Which gay/lesbian authors inspired you the most?
I swear I’m not saying this because she’s my “boss.” But when I first came out, one of my older lesbian friends suggested I read one of Radclyffe’s books that was based in Provincetown. Because I’d just been to P-Town for the first time, I figured why not. I actually bought the first book in Rad’s P-Town series at Womencrafts right on Commercial while I was there that summer. I read it the entire three-hour ride home. Since then, I’ve read dozens of Rad’s books. She is definitely the one who inspired me to write Searching For Forever. And I was pretty thrilled that I ended up published by BSB.
Do you have a favorite of this author(s)?
So much of the LGBT work published by BSB is incredible. I also really got into the Best Lesbian Romance series. However, most of what I read these days comes in the form of a heavy textbook or medical journal!
Do you have any suggestions for new writers?

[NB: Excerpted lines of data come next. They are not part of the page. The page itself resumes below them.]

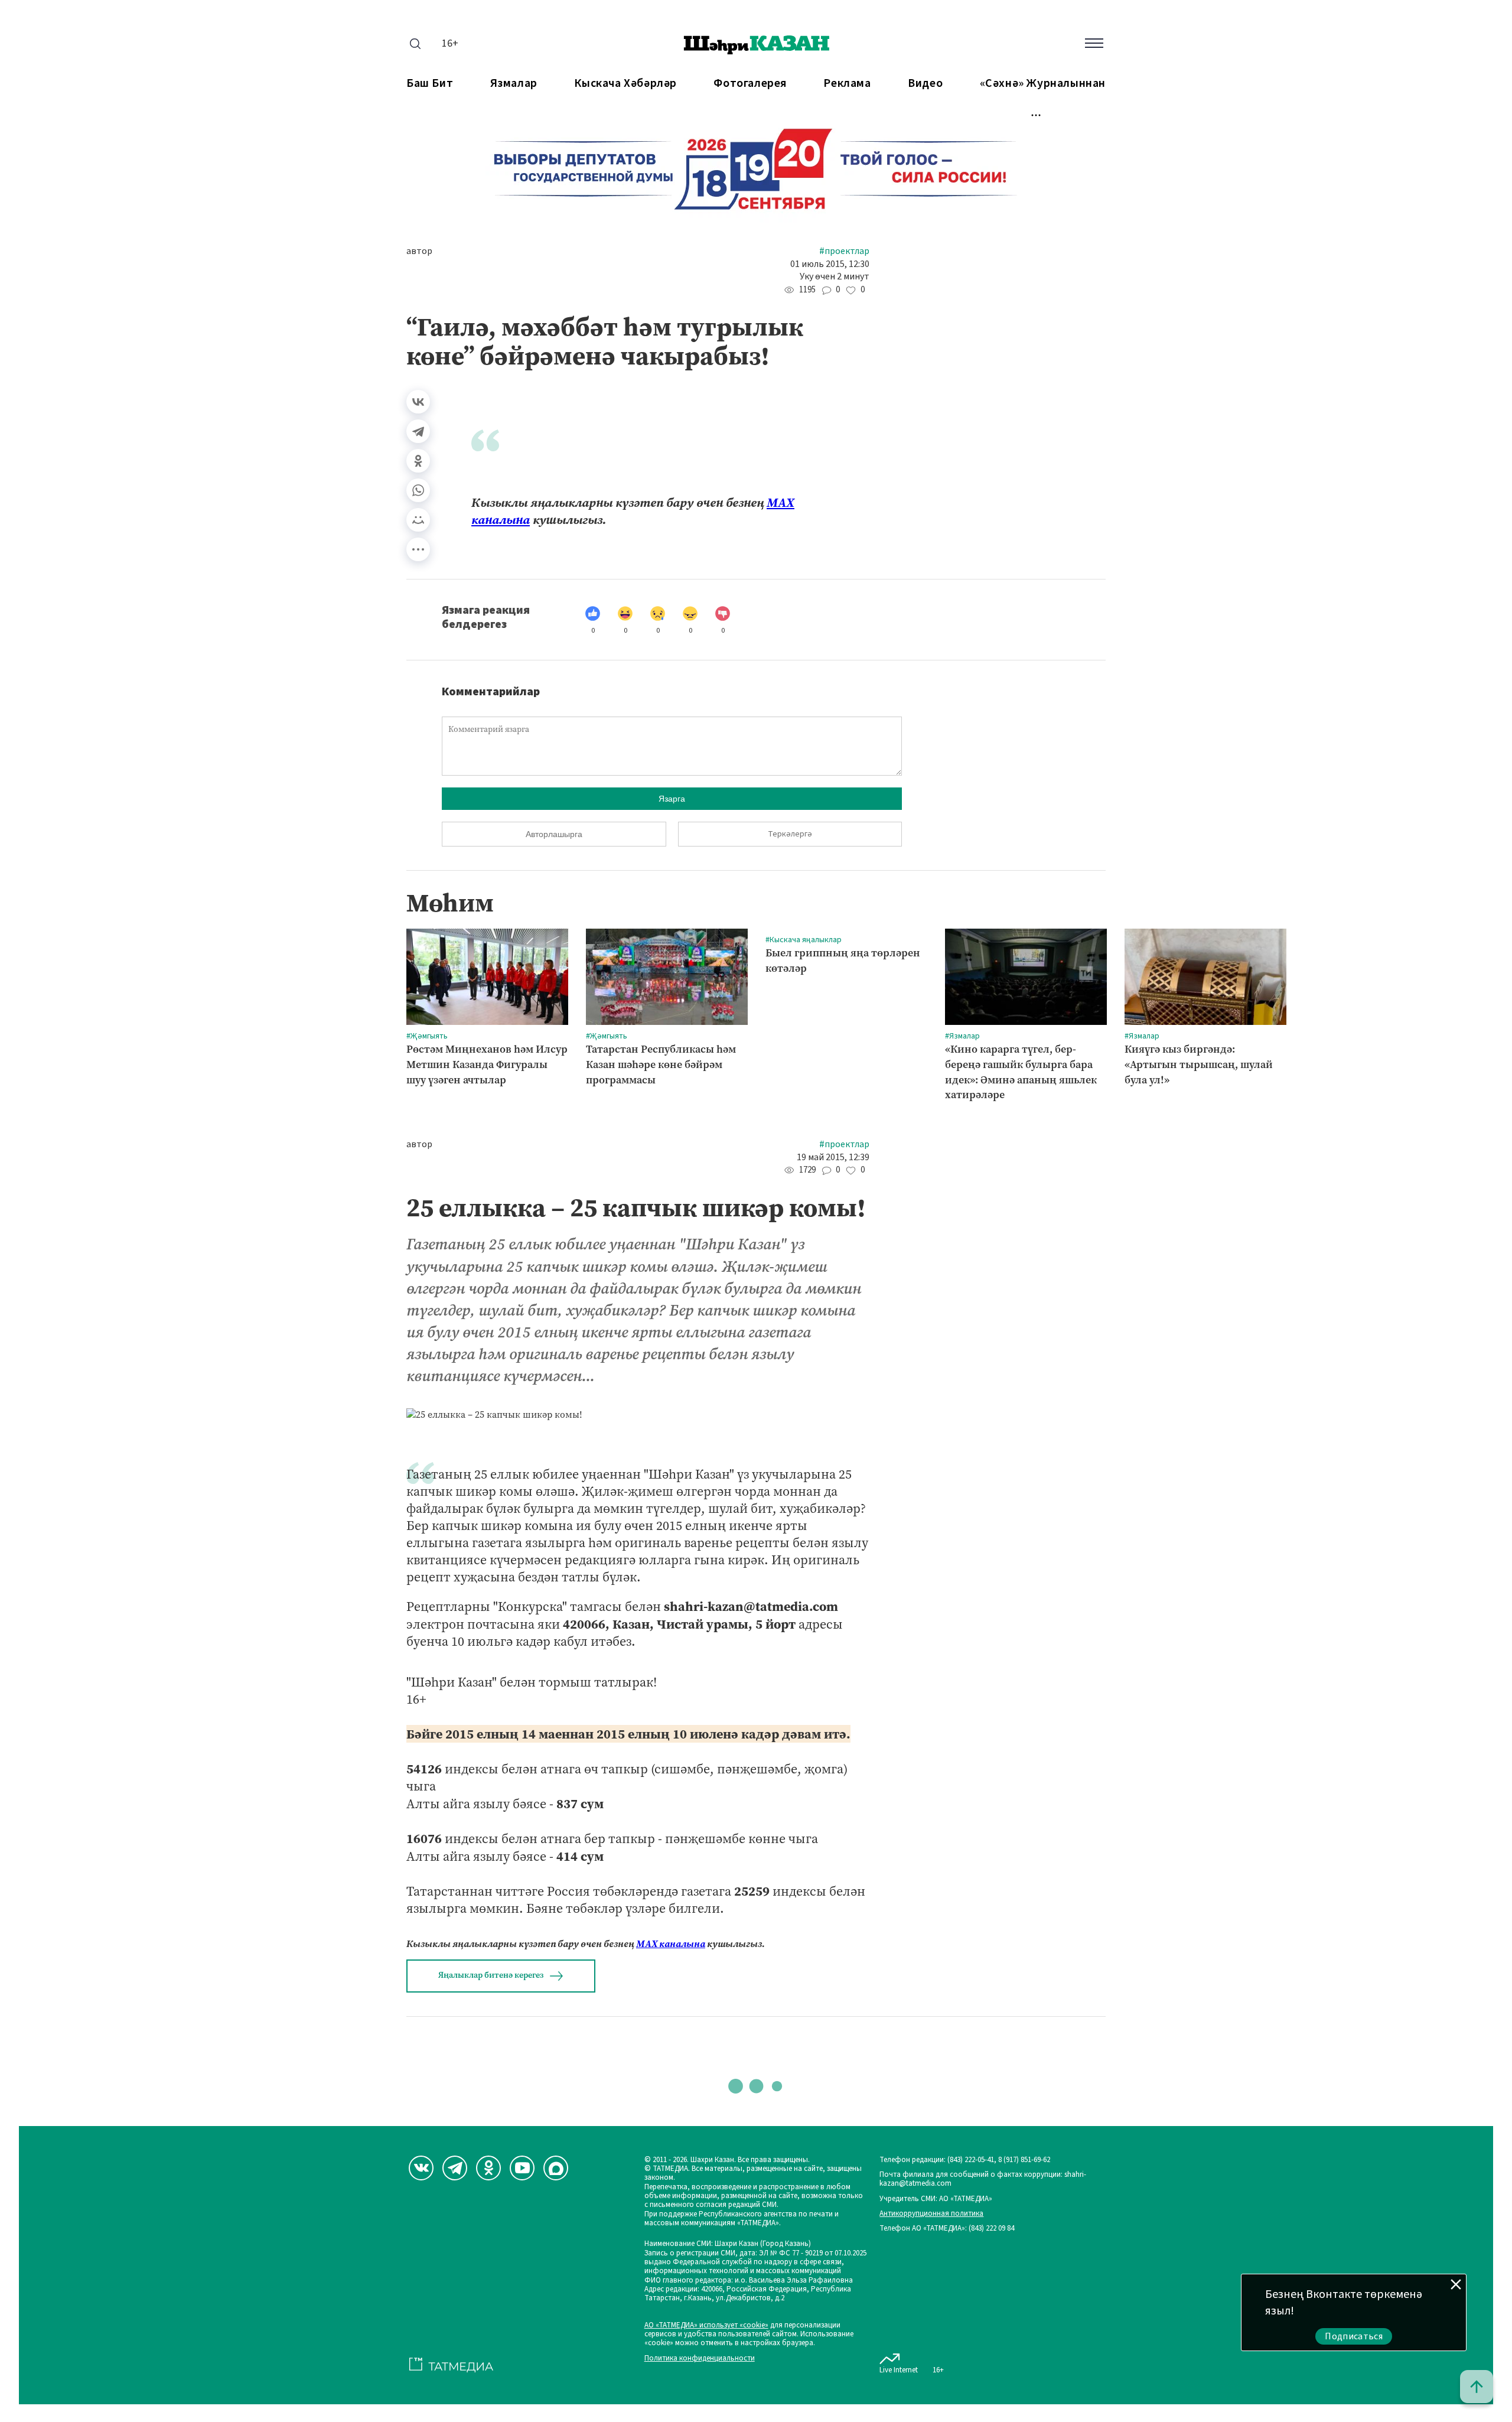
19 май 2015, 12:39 (833, 1157)
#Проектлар (844, 251)
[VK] (421, 2168)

Don’t sell yourself short. I never believed my mom when she told me I could get published one day. And submitting to BSB was a complete crapshoot. Write what you know, write what you love, and the story will unfold on its own. Also, don’t be afraid to put something away when you’re having writer’s block. I’ve been working on my third novel for months now and just can’t seem to get past a certain point. I find that when I force it, there’s a very obvious lack of both flow and quality. Come back to it at another time. It will still be there.
When you’re not writing what do you do for fun?
Well, “fun” might not be the right word! No, really. I spend most of my time these days studying medicine. To me, that is fun, but probably not what you mean in this context! Writing is my hobby. But when I’m done with school, I’d like to get a motorcycle again. I’ve also been known to dabble in guitar, and I play a (very) little hockey in the winter in an all-women’s league (where I’m the youngest by about ten years).